An exact reproduction of all the entries is the expected answer.
Segment Start: EXTRACTED DATA
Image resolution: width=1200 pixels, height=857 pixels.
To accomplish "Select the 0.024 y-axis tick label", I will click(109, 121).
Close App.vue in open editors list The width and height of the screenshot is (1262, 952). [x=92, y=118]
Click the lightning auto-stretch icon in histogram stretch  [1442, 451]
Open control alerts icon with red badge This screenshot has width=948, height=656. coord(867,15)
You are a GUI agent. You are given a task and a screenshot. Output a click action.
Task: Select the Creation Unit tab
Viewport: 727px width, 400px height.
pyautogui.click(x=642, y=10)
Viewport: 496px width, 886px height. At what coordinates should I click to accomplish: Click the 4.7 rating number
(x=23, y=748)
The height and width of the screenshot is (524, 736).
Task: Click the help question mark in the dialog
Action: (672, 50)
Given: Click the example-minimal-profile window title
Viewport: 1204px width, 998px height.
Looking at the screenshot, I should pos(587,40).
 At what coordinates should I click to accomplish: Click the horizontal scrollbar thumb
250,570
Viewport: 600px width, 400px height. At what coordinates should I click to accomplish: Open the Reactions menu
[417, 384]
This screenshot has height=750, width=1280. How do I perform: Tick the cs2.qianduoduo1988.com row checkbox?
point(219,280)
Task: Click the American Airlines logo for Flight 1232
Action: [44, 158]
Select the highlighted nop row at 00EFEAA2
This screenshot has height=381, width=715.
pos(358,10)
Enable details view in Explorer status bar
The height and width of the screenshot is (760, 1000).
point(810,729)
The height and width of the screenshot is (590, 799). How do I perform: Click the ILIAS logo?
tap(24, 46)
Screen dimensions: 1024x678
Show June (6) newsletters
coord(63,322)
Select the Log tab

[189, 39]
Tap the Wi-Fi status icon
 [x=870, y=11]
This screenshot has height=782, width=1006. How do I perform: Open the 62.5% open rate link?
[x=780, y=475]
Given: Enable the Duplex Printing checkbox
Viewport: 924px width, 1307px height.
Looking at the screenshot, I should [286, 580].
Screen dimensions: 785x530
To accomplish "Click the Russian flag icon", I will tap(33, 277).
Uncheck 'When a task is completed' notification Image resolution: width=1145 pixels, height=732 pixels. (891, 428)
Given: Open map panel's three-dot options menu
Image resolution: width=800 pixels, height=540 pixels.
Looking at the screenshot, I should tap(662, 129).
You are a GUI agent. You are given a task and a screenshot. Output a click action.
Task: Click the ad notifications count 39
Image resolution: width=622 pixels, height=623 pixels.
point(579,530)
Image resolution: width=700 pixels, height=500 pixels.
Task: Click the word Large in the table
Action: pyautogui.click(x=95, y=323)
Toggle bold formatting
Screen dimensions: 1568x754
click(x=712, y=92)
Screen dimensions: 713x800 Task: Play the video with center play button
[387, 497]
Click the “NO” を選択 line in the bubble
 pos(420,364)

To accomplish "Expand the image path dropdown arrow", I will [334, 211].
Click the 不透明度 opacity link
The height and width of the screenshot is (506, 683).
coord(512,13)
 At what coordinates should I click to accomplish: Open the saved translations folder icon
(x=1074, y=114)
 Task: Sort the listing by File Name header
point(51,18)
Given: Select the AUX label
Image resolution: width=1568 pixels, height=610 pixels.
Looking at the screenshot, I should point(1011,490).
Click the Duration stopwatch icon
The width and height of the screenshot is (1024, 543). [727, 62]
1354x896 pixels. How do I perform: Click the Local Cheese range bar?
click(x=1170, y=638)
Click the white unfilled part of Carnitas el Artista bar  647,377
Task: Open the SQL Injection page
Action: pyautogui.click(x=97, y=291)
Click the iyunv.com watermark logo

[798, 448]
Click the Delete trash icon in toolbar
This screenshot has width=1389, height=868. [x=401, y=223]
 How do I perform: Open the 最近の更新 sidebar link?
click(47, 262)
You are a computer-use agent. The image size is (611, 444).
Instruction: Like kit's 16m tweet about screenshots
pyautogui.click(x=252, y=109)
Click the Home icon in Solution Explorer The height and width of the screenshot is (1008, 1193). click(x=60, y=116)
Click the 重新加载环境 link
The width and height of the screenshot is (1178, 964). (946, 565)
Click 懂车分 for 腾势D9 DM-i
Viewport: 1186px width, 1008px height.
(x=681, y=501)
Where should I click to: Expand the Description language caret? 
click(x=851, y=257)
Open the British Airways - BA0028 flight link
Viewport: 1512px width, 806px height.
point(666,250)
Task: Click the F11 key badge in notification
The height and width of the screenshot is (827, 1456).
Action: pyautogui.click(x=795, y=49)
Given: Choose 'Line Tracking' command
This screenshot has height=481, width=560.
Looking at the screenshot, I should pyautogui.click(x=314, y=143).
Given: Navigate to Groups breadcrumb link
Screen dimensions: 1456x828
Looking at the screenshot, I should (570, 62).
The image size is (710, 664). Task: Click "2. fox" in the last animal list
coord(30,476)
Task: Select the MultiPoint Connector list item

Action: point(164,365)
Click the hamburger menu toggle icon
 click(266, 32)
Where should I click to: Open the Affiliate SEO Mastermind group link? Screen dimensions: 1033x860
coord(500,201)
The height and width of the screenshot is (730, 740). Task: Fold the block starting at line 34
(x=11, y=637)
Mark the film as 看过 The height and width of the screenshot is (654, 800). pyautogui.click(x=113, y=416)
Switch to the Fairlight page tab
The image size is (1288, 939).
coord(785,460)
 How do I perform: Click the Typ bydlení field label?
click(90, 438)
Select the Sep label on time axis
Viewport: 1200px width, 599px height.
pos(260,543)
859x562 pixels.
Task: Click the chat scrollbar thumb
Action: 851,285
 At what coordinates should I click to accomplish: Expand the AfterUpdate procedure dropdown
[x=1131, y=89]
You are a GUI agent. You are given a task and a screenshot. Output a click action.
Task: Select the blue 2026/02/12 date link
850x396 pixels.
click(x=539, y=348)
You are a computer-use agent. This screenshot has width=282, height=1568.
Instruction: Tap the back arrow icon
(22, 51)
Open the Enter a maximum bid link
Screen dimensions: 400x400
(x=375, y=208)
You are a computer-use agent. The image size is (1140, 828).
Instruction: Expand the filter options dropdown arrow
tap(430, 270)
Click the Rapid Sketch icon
Segment End: EXTRACTED DATA
## SOLVED EXERCISE
Image resolution: width=1200 pixels, height=857 pixels.
To accomplish "Select the 0.024 y-axis tick label", I will click(109, 121).
Close App.vue in open editors list The width and height of the screenshot is (1262, 952). [x=92, y=118]
Click the lightning auto-stretch icon in histogram stretch  [1442, 451]
Open control alerts icon with red badge This screenshot has width=948, height=656. coord(867,15)
You are a GUI agent. You are given a task and a screenshot. Output a click action.
Task: Select the Creation Unit tab
Viewport: 727px width, 400px height.
pyautogui.click(x=642, y=10)
Viewport: 496px width, 886px height. At what coordinates should I click to accomplish: Click the 4.7 rating number
(x=23, y=748)
The height and width of the screenshot is (524, 736).
Task: Click the help question mark in the dialog
Action: (672, 50)
Given: Click the example-minimal-profile window title
Viewport: 1204px width, 998px height.
Looking at the screenshot, I should pos(587,40).
 At what coordinates should I click to accomplish: Click the horizontal scrollbar thumb
250,570
Viewport: 600px width, 400px height. At what coordinates should I click to accomplish: Open the Reactions menu
[417, 384]
This screenshot has height=750, width=1280. How do I perform: Tick the cs2.qianduoduo1988.com row checkbox?
point(219,280)
Task: Click the American Airlines logo for Flight 1232
Action: [44, 158]
Select the highlighted nop row at 00EFEAA2
This screenshot has height=381, width=715.
pos(358,10)
Enable details view in Explorer status bar
The height and width of the screenshot is (760, 1000).
point(810,729)
The height and width of the screenshot is (590, 799). How do I perform: Click the ILIAS logo?
tap(24, 46)
Screen dimensions: 1024x678
Show June (6) newsletters
coord(63,322)
Select the Log tab

[189, 39]
Tap the Wi-Fi status icon
 [x=870, y=11]
This screenshot has height=782, width=1006. How do I perform: Open the 62.5% open rate link?
[x=780, y=475]
Given: Enable the Duplex Printing checkbox
Viewport: 924px width, 1307px height.
Looking at the screenshot, I should [286, 580].
Screen dimensions: 785x530
To accomplish "Click the Russian flag icon", I will tap(33, 277).
Uncheck 'When a task is completed' notification Image resolution: width=1145 pixels, height=732 pixels. (891, 428)
Given: Open map panel's three-dot options menu
Image resolution: width=800 pixels, height=540 pixels.
Looking at the screenshot, I should tap(662, 129).
You are a GUI agent. You are given a task and a screenshot. Output a click action.
Task: Click the ad notifications count 39
Image resolution: width=622 pixels, height=623 pixels.
point(579,530)
Image resolution: width=700 pixels, height=500 pixels.
Task: Click the word Large in the table
Action: pyautogui.click(x=95, y=323)
Toggle bold formatting
Screen dimensions: 1568x754
click(x=712, y=92)
Screen dimensions: 713x800 Task: Play the video with center play button
[387, 497]
Click the “NO” を選択 line in the bubble
 pos(420,364)

To accomplish "Expand the image path dropdown arrow", I will [334, 211].
Click the 不透明度 opacity link
The height and width of the screenshot is (506, 683).
coord(512,13)
 At what coordinates should I click to accomplish: Open the saved translations folder icon
(x=1074, y=114)
 Task: Sort the listing by File Name header
point(51,18)
Given: Select the AUX label
Image resolution: width=1568 pixels, height=610 pixels.
Looking at the screenshot, I should point(1011,490).
Click the Duration stopwatch icon
The width and height of the screenshot is (1024, 543). [727, 62]
1354x896 pixels. How do I perform: Click the Local Cheese range bar?
click(x=1170, y=638)
Click the white unfilled part of Carnitas el Artista bar  647,377
Task: Open the SQL Injection page
Action: pyautogui.click(x=97, y=291)
Click the iyunv.com watermark logo

[798, 448]
Click the Delete trash icon in toolbar
This screenshot has width=1389, height=868. [x=401, y=223]
 How do I perform: Open the 最近の更新 sidebar link?
click(47, 262)
You are a computer-use agent. The image size is (611, 444).
Instruction: Like kit's 16m tweet about screenshots
pyautogui.click(x=252, y=109)
Click the Home icon in Solution Explorer The height and width of the screenshot is (1008, 1193). click(x=60, y=116)
Click the 重新加载环境 link
The width and height of the screenshot is (1178, 964). (946, 565)
Click 懂车分 for 腾势D9 DM-i
Viewport: 1186px width, 1008px height.
(x=681, y=501)
Where should I click to: Expand the Description language caret? 
click(x=851, y=257)
Open the British Airways - BA0028 flight link
Viewport: 1512px width, 806px height.
point(666,250)
Task: Click the F11 key badge in notification
The height and width of the screenshot is (827, 1456).
Action: pyautogui.click(x=795, y=49)
Given: Choose 'Line Tracking' command
This screenshot has height=481, width=560.
Looking at the screenshot, I should pyautogui.click(x=314, y=143).
Given: Navigate to Groups breadcrumb link
Screen dimensions: 1456x828
Looking at the screenshot, I should (570, 62).
The image size is (710, 664). Task: Click "2. fox" in the last animal list
coord(30,476)
Task: Select the MultiPoint Connector list item

Action: point(164,365)
Click the hamburger menu toggle icon
 click(266, 32)
Where should I click to: Open the Affiliate SEO Mastermind group link? Screen dimensions: 1033x860
coord(500,201)
The height and width of the screenshot is (730, 740). Task: Fold the block starting at line 34
(x=11, y=637)
Mark the film as 看过 The height and width of the screenshot is (654, 800). pyautogui.click(x=113, y=416)
Switch to the Fairlight page tab
The image size is (1288, 939).
coord(785,460)
 How do I perform: Click the Typ bydlení field label?
click(90, 438)
Select the Sep label on time axis
Viewport: 1200px width, 599px height.
pos(260,543)
859x562 pixels.
Task: Click the chat scrollbar thumb
Action: 851,285
 At what coordinates should I click to accomplish: Expand the AfterUpdate procedure dropdown
[x=1131, y=89]
You are a GUI agent. You are given a task and a screenshot. Output a click action.
Task: Select the blue 2026/02/12 date link
850x396 pixels.
click(x=539, y=348)
You are a computer-use agent. This screenshot has width=282, height=1568.
Instruction: Tap the back arrow icon
(22, 51)
Open the Enter a maximum bid link
Screen dimensions: 400x400
(x=375, y=208)
You are a computer-use agent. The image size is (1140, 828).
Instruction: Expand the filter options dropdown arrow
tap(430, 270)
Click the Rapid Sketch icon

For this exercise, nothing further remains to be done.